Records drawn from a dataset:
-- Opening Marker --
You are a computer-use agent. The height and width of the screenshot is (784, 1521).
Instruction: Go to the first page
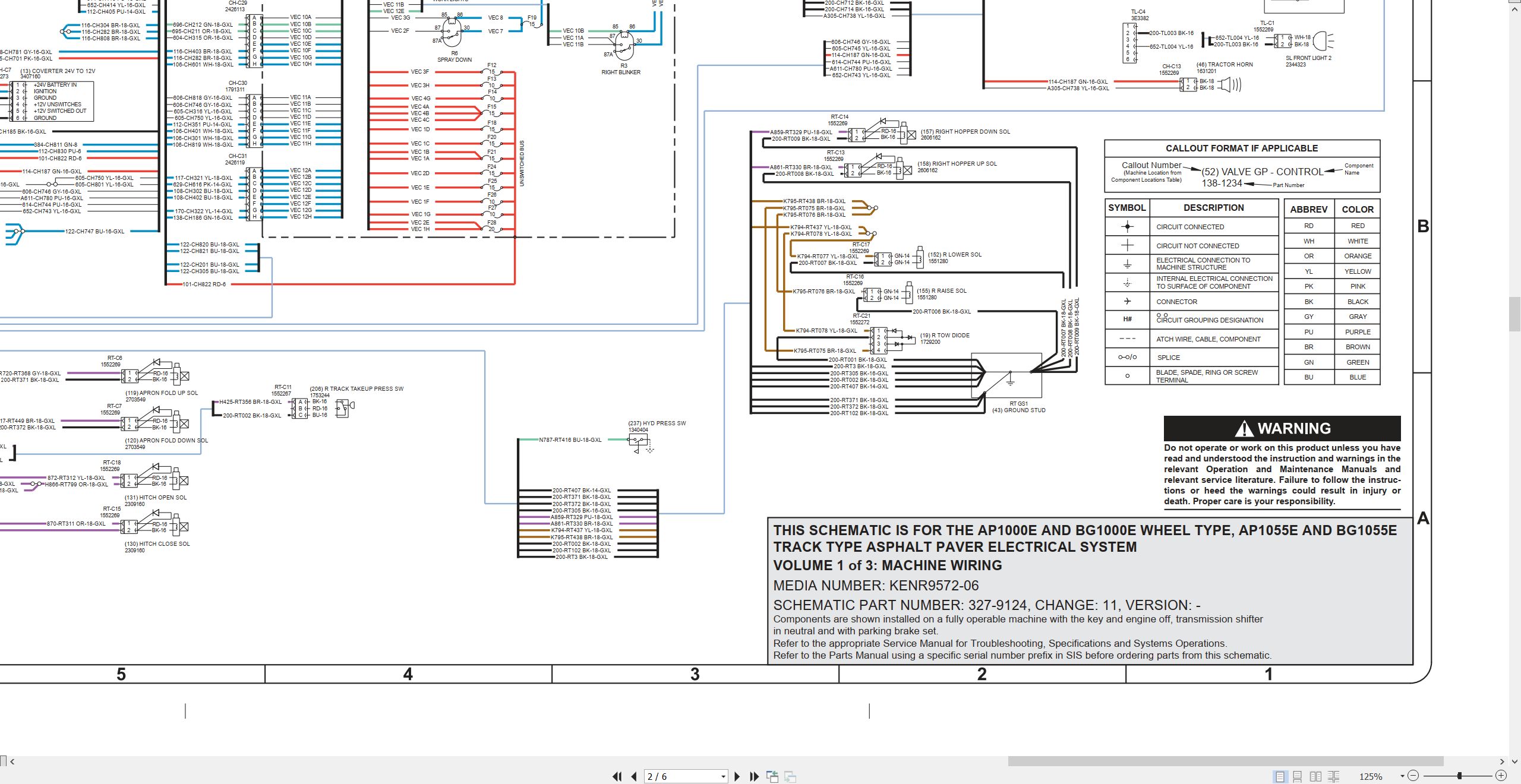617,776
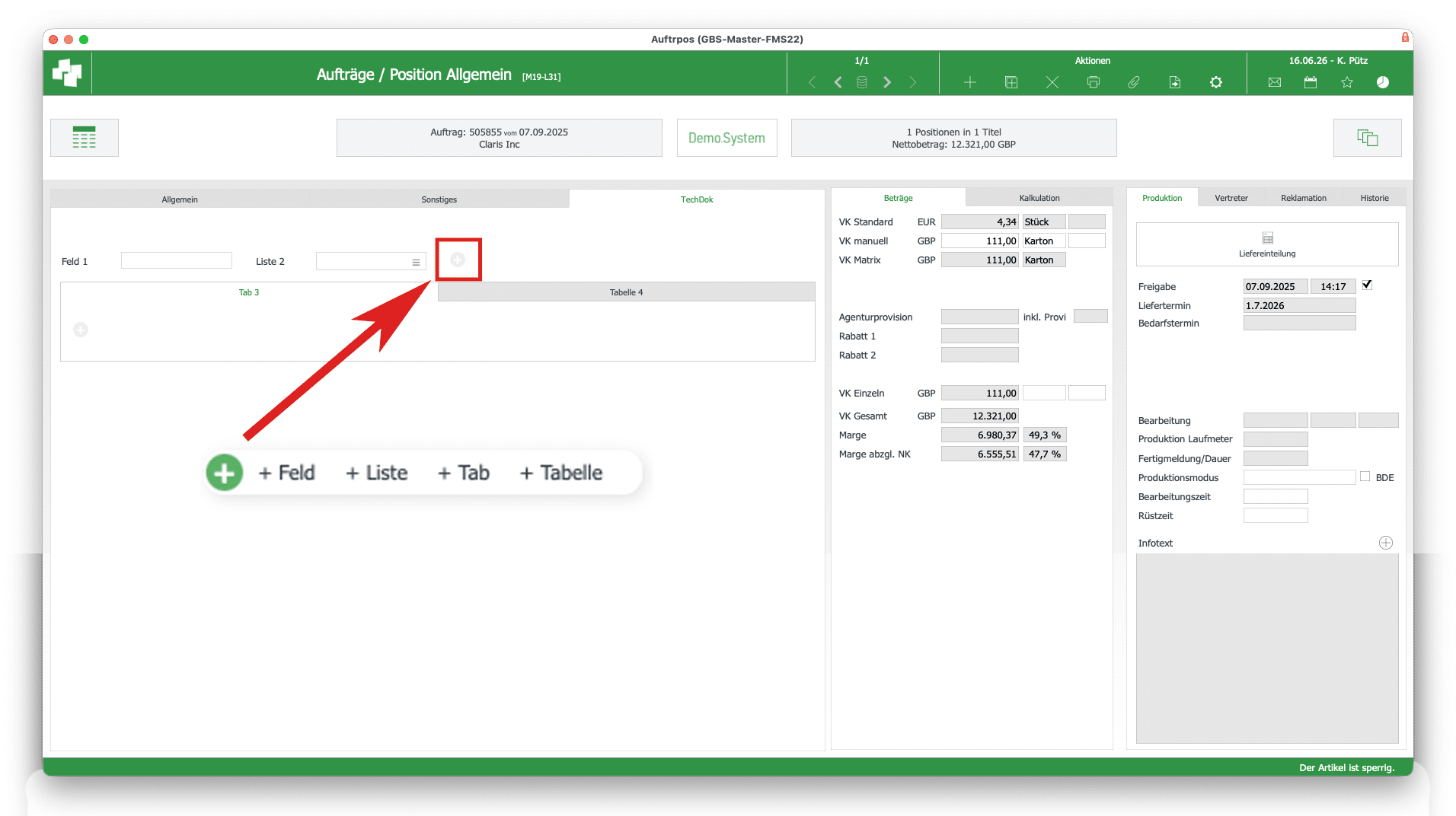This screenshot has height=816, width=1456.
Task: Toggle the Freigabe checkbox
Action: pyautogui.click(x=1367, y=285)
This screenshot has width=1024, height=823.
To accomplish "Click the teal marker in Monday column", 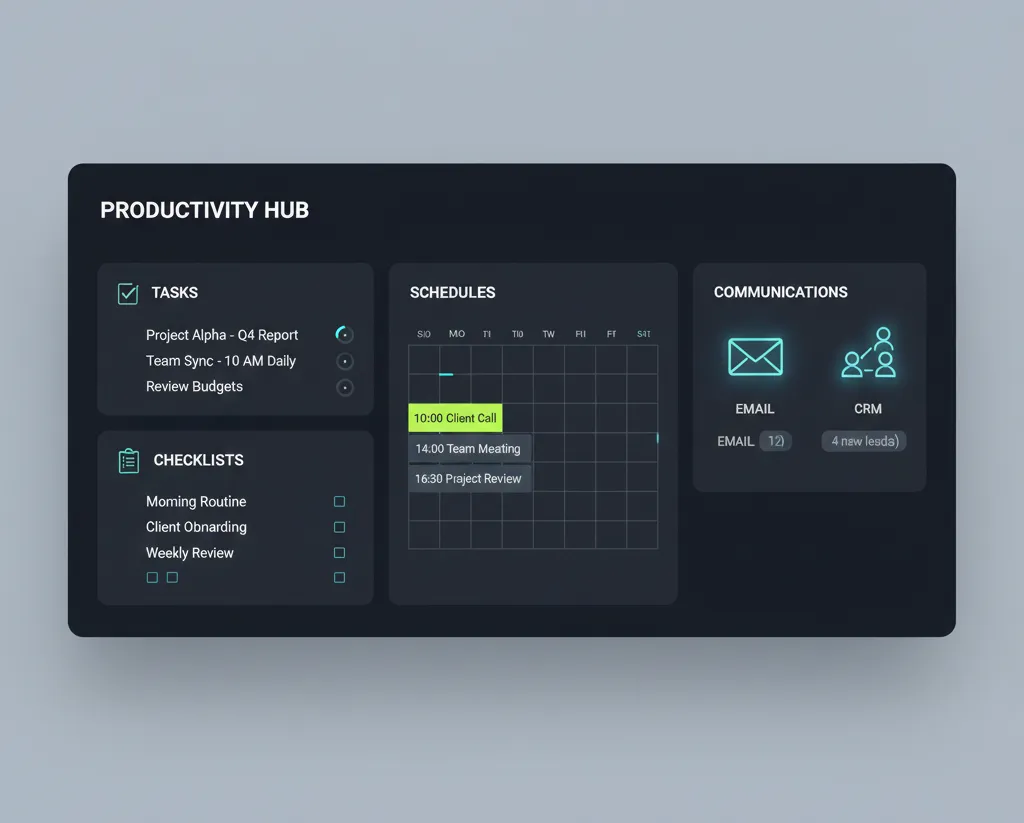I will [x=446, y=374].
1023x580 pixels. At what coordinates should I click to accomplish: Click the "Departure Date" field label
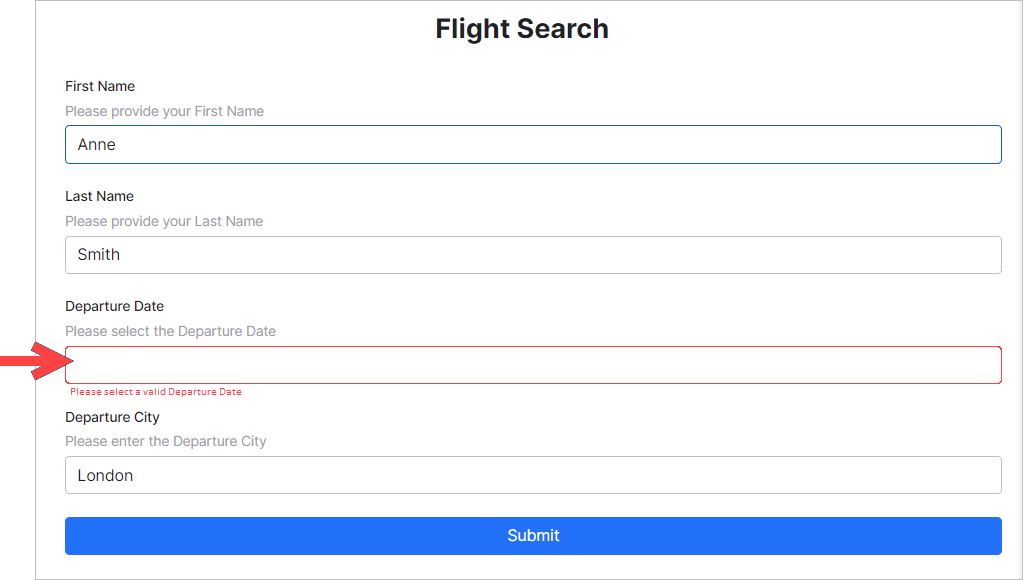point(114,306)
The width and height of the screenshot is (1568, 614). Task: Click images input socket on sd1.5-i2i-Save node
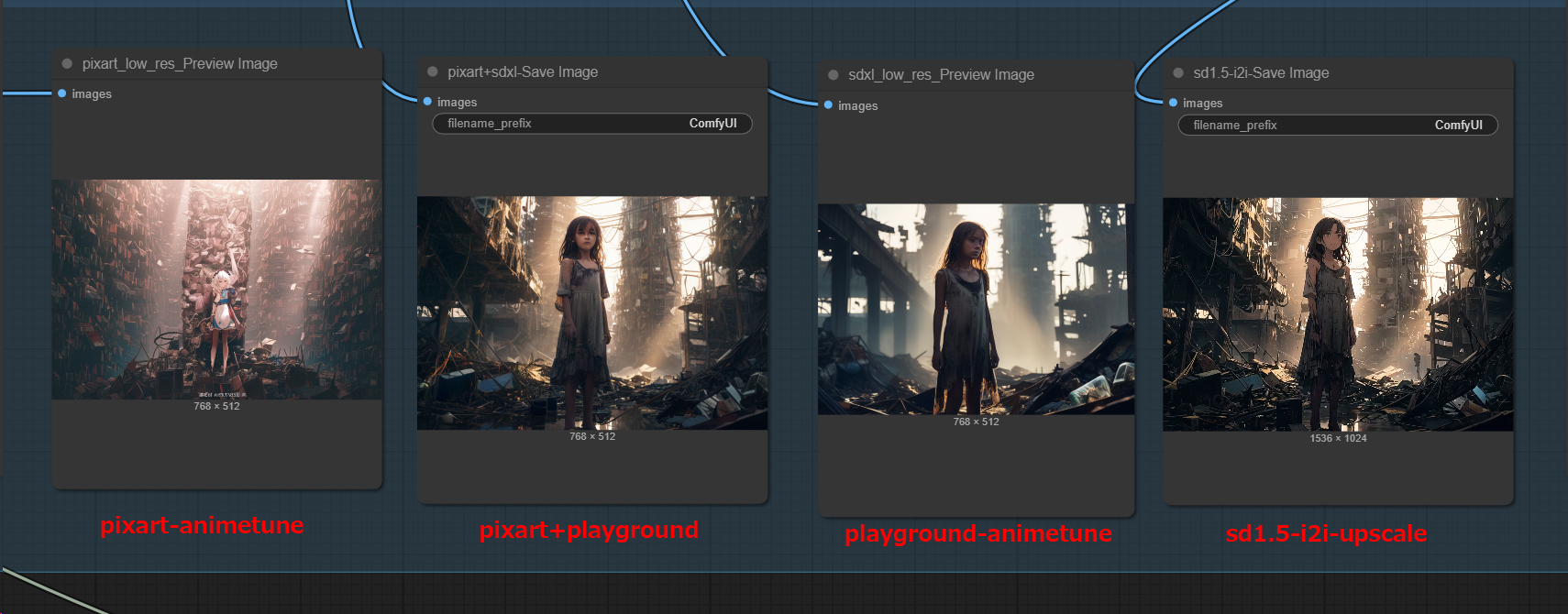pyautogui.click(x=1173, y=103)
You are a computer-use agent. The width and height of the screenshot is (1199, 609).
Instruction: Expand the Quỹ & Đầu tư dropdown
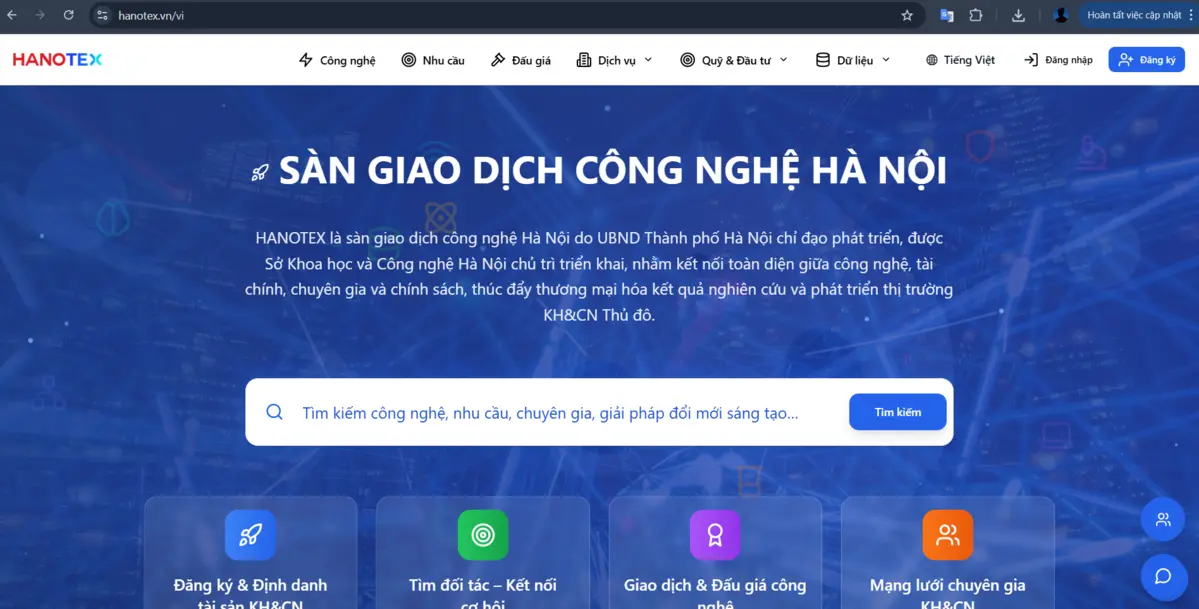734,60
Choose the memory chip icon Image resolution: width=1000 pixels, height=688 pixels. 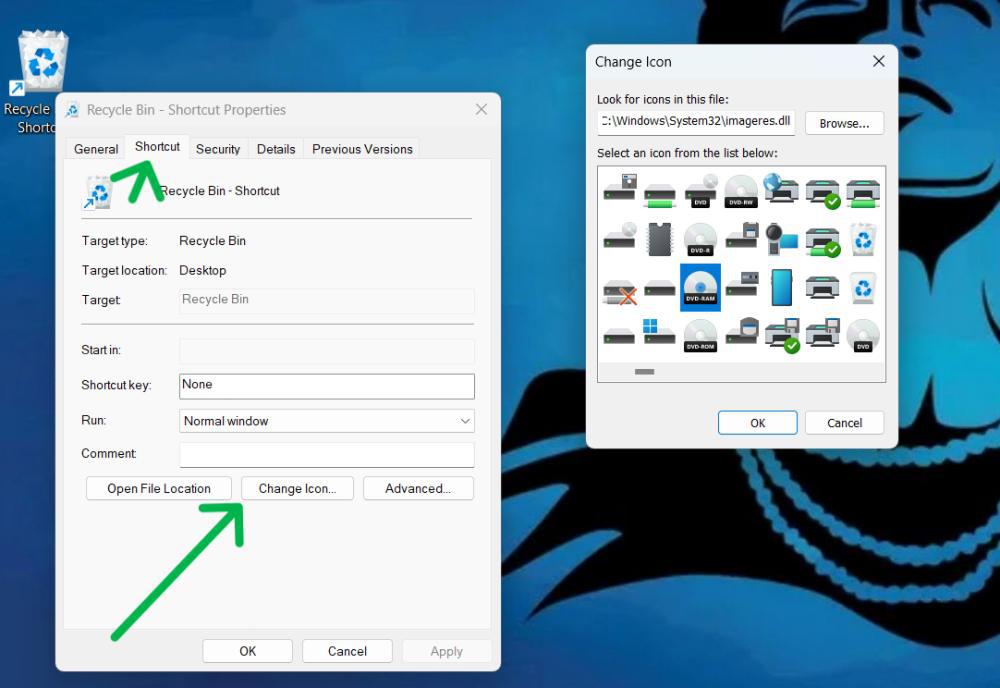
-- Closing Marker --
* _What you are asked to do_
Throughout the data above, report every line that contains the string "agent".

* _Exercise answer_
You are a computer-use agent. The height and width of the screenshot is (784, 1521).
You are a computer-use agent. The width and height of the screenshot is (1199, 609).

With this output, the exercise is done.